Et, de fait, la Bretagne avait ses lois et ses institutions particulières. Le duc ne devait au roi ni subside, ni contingent militaire; il n'était lié avec le royaume par aucune alliance défensive; il n'apportait ses secours et n'agissait que « par dévouement ». Le duc disposait seul de ses forces militaires; il délivrait des lettres de noblesse, et il avait, comme les souverains, sa monnaie d'or et d'argent. Les évêques et les abbés étaient nommés et reconnus par lui seul. Le clergé breton était placé hiérarchiquement dans la province de Tours; mais il évitait, en toute occasion, de se confondre avec le clergé du royaume. Il avait ses synodes, convoqués et présidés par le duc. A chaque nouveau pape le duc envoyait directement son ambassade; quand le pape adressait un bref ou une bulle, il y en avait toujours une expédition séparée pour le clergé de Bretagne. D'un autre côté, les ducs eurent beau tenter et beau faire, la suprématie métropolitaine de Dol ne fut jamais consentie par l'Eglise romaine. Sans nourrir aucune hostilité contre les Francs, les Bretons ne renonçaient à aucun de leurs droits acquis et ils étaient prêts à tout pour les maintenir. Mais les successeurs de Noménoë se virent affaiblis par la rivalité des comtes de Rennes, de Vannes et de Nantes; ils ne purent même préserver le territoire des incursions des Vikings. Noménoë croyait avoir fondé un royaume ; il ne laissait qu'un duché.

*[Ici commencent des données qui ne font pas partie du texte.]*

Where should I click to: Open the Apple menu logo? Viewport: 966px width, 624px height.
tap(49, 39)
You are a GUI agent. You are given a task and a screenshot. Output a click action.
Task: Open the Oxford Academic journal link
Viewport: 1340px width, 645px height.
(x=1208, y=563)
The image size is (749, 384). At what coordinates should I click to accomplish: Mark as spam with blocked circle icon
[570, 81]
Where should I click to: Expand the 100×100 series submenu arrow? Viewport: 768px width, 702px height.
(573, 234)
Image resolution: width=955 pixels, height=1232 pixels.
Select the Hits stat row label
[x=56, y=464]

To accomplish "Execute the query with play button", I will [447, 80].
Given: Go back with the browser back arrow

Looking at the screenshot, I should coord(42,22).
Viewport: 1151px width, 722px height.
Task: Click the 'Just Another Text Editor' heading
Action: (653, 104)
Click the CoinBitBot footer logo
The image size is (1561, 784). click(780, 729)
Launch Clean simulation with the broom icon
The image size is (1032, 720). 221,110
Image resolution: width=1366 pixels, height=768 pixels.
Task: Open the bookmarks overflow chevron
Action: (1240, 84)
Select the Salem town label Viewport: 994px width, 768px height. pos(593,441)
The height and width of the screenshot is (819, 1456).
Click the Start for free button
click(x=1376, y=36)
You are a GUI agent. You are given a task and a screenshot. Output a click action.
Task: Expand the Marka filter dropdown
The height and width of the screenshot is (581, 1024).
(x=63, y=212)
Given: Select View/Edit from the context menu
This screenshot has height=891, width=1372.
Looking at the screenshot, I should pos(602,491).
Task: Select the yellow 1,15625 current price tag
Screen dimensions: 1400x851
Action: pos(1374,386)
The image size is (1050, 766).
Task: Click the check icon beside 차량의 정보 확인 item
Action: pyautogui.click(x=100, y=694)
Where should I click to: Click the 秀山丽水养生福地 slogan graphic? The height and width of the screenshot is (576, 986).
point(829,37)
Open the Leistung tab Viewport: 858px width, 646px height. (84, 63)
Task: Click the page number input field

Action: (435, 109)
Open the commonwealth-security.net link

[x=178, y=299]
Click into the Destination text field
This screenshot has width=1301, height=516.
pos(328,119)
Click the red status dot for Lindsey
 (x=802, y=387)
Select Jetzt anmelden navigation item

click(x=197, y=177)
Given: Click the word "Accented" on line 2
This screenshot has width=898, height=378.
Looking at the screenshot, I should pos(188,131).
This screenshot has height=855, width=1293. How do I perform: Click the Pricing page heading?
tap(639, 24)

A la mort de Salomon, malgré le capitulaire de Charles le Chauve, la Bretagne resta aux Bretons. Mais les principautés dont elle se composait se déclarèrent indépendantes; outre les comtés de Rennes et de Vannes, elle comprenait encore ceux de Cornouaille, de Léon, de Poher... Il est vrai que Gurvand et Pascuéten, les deux lieutenants les plus distingués de Salomon, exerçaient une sorte de pouvoir central, mais un pouvoir déjà partagé entre deux ambitieux. Leur rivalité attira sur le pays la guerre civile. Incapable de tenir tête à Gurvand, le comte de Vannes appela les Vikings à son secours; le vaillant comte de Rennes les battit en toutes les rencontres : il mourut, avant d'en avoir délivré la Bretagne, an cours de ses victoires. Pascuéten ne devait pas recueillir longtemps les fruits de sa trahison; il fut bientôt assassiné par les Vikings eux-mêmes. 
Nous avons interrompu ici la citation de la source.